Bu evrakı ve arşivde mevcut bulunan daha yüzlerce belgeyi görmezden gelip o günlerde yaşanmış bütün acıları da unutarak “Sevr diye bir andlaşma yoktur” demek en azından ayıptır, insafsızlıktır ve aklı başında bir tarihçinin yapacağı iş değildir!
- Sevr’i imzalayanlar, Paris’in banliyölerinden Sévres’deki çini fabrikasının sergi salonunun bir odasında imza töreninin başlamasını bekliyorlar: (Soldan) Reşad Halis ve Rıza Tevfik Beyler ile Hâdi Paşa.
BİR DEĞİL, TAM SEKİZ AYRI SEVR VARDIR!
Türkiye’de, tarihimizin en acı vesikalarından olan Sevr’in imzalanmasının üzerinden neredeyse bir asır geçmiş olmasına rağmen, bu konuda hâlâ derinlemesine bir araştırma yapılmamıştır ve daha da önemlisi, Sevr’in Müttefikler ile Türkiye arasında imzalanmış tek bir andlaşmadan ibaret olduğu zannedilir.
Sevr, bir “andlaşmalar serisi”dir, Türkiye’nin imzaladığı ve tam bir “ölüm fermanı” olan metin bu serinin sadece biridir ve Paris’in banliyölerinden Sévres’deki çini fabrikasının sergi salonunda 10 Ağustos 1920’de öğleden sonra saat dördü sekiz geçeden itibaren ardarda imzalanan Sevr Andlaşmaları, sekiz adettir:
1. Müttefikler ile Türkiye arasında imzalanan barış andlaşması.
2. İngiltere, Fransa ve İtalya’nın Anadolu hakkında imzaladıkları üçlü andlaşma.
3. Müttefikler ile Polonya, Romanya, Sırp-Hırvat-Slovak Devleti ve Çekoslovakya arasında imzalanan sınırlarla ilgili andlaşma.
4. Müttefikler ile İtalya, Polonya, Romanya, Sırp-Hırvat-Slovak Devleti ve Çekoslovakya arasında imzalanan andlaşma.
5. İtalya ile Yunanistan arasında imzalanan andlaşma.
6. Müttekifler ile Yunanistan arasında Trakya konusunda imzalanan andlaşma.
7. Müttefikler ile Ermenistan arasında imzalanan andlaşma.
8. Yunanistan ve Bulgaristan arasında karşılıklı göç konusunda imzalanan andlaşma.
İşte, Türkiye’de “Sevr” dendiğinde bu sekiz andlaşmanın ilk sırasındaki metin anlaşılır ve o gün imzalanan diğer andlaşmalar ile ilgili olarak henüz bir çalışma yapılmamıştır.

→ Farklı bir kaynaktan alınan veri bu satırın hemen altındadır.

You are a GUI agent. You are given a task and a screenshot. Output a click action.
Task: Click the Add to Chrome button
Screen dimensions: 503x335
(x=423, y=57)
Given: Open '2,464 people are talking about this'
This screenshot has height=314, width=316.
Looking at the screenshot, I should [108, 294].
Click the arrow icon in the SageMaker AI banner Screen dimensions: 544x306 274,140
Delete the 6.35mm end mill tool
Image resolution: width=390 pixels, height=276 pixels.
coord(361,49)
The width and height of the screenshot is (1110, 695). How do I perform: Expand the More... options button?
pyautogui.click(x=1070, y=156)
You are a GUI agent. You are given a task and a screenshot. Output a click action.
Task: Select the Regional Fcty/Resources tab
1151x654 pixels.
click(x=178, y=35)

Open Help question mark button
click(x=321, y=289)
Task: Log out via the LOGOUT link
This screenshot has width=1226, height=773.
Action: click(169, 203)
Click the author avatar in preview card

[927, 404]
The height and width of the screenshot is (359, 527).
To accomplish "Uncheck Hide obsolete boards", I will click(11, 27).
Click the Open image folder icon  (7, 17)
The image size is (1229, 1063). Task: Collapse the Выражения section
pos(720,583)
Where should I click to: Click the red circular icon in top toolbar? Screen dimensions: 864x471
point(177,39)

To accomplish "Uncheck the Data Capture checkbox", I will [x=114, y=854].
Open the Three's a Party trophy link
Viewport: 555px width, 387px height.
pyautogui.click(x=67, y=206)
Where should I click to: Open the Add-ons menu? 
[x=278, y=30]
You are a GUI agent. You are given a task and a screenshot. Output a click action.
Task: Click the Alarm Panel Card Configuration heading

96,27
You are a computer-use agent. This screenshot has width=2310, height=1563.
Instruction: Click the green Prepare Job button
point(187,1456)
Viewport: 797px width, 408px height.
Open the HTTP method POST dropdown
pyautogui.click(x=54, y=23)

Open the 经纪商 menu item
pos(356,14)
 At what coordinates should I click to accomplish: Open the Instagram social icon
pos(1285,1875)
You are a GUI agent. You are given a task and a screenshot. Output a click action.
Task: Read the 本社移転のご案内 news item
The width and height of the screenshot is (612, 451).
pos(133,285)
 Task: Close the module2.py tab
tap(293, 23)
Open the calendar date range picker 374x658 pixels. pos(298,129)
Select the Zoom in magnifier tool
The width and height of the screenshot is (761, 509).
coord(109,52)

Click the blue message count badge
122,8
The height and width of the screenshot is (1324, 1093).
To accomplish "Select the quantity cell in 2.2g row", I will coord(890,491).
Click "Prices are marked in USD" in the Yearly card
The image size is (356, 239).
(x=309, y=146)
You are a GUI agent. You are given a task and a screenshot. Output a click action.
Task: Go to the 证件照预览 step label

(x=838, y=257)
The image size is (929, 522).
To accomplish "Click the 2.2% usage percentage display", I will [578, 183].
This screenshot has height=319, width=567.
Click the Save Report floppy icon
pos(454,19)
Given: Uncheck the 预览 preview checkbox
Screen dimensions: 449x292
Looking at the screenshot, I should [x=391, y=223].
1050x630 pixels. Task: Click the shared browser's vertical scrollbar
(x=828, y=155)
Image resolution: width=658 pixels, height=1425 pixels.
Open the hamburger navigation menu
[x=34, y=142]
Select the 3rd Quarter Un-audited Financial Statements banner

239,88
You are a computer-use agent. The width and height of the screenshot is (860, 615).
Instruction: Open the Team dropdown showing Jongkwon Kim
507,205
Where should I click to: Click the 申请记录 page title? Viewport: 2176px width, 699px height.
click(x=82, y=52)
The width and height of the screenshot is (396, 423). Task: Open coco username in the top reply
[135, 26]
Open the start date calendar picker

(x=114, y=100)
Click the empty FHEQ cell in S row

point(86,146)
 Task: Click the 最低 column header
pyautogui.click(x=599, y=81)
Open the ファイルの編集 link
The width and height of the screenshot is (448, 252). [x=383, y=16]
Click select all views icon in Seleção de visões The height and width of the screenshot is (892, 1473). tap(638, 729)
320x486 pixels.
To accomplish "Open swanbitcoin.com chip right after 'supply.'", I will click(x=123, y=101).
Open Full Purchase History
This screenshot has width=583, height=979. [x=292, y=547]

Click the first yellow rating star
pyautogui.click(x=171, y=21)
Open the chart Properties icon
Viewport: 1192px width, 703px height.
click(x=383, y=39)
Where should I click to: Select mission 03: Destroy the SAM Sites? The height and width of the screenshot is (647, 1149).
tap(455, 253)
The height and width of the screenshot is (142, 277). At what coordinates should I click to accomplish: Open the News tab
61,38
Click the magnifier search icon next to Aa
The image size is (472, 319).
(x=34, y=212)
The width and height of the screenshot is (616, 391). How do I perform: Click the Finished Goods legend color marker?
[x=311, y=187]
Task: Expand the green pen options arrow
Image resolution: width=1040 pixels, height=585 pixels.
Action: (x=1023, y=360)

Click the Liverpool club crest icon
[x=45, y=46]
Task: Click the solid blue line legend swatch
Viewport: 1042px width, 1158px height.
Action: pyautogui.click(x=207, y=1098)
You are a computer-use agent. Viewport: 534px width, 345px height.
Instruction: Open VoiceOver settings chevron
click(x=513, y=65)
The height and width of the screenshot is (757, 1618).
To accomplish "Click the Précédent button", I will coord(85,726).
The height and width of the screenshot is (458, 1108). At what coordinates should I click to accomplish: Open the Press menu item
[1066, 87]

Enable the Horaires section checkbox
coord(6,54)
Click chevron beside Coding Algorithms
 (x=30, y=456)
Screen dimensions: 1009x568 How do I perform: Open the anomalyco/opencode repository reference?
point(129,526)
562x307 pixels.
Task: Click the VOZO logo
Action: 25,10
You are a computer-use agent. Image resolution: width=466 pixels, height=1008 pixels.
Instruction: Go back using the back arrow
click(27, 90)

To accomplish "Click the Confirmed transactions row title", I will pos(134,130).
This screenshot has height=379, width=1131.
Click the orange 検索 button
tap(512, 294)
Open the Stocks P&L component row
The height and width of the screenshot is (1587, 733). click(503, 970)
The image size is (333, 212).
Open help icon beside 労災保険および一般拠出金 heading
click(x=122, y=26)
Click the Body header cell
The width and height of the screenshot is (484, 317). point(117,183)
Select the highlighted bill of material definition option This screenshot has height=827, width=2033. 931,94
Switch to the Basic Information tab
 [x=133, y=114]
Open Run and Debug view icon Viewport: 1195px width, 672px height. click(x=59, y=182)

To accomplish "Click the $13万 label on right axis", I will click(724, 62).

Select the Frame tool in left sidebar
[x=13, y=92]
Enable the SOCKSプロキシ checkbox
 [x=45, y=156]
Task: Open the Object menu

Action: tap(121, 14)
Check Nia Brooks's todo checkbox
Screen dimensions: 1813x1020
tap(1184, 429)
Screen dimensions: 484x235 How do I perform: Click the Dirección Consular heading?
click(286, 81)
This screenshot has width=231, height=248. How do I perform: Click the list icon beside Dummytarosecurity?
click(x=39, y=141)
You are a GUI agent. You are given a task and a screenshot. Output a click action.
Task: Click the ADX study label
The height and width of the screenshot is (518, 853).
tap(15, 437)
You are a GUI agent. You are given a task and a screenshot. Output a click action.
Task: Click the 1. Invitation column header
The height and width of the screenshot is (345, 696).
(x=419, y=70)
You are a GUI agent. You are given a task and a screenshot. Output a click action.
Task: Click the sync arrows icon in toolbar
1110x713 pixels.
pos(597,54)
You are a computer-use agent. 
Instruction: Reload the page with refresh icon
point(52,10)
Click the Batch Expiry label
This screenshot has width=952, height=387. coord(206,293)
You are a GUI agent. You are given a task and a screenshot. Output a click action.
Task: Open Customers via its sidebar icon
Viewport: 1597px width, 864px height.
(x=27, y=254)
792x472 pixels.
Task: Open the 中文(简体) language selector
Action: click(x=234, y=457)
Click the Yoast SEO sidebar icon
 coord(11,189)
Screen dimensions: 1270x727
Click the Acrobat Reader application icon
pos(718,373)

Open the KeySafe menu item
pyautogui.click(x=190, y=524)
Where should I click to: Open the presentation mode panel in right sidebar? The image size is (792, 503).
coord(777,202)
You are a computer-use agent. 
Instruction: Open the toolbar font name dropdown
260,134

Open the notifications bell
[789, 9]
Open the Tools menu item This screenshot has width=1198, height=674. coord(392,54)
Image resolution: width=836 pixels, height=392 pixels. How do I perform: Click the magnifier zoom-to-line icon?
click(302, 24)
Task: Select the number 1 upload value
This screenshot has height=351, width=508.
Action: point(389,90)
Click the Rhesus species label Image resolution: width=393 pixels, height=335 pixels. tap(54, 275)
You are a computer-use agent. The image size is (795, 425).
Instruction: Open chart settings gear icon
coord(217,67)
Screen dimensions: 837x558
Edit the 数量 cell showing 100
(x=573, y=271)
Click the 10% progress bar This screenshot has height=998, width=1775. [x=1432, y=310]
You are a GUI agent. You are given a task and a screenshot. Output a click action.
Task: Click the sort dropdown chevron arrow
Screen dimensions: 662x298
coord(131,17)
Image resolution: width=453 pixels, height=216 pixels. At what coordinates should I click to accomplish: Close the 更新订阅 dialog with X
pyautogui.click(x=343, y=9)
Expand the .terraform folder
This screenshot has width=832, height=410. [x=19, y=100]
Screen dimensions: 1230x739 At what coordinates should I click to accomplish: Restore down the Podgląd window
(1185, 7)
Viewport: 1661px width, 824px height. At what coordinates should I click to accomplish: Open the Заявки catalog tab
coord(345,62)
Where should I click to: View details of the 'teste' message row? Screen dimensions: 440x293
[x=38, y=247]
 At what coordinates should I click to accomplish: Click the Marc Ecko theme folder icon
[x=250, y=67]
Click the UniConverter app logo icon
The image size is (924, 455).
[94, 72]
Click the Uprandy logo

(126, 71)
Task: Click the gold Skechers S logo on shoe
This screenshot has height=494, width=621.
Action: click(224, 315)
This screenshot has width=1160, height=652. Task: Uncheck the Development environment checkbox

- Sevr’in bugün Fransız Dışişleri Bakanlığı Arşivi’nde muhafaza edilen imzalı orijinal nüshasının Türkiye’ye verilen tasdikli nüshasında delegelerin isimlerinin son ve maddelerin başladığı ilk sayfası (Osmanlı Arşivi, MHD.461/6).
ELE-GÜNE REZİL OLUYORUZ!
Bugün hâlâ Sevr’in lehinde konuşan akıl ve idrak düşkünü birkaç bedbaht ortaya çıkıp “Bu andlaşmanın bazı bakımlardan Lozan’dan ileride olduğunu” söyleyebiliyor; hattâ neredeyse “Sevr de yoktur, İstiklâl Harbi de…” diyecekler ama şimdilik dilleri varmıyor fakat memleketin tarih konusundaki en ciddî müessesesi olması gereken Türk Tarih Kurumu “Sevr’in bir andlaşma olmadığını” iddia edebiliyor!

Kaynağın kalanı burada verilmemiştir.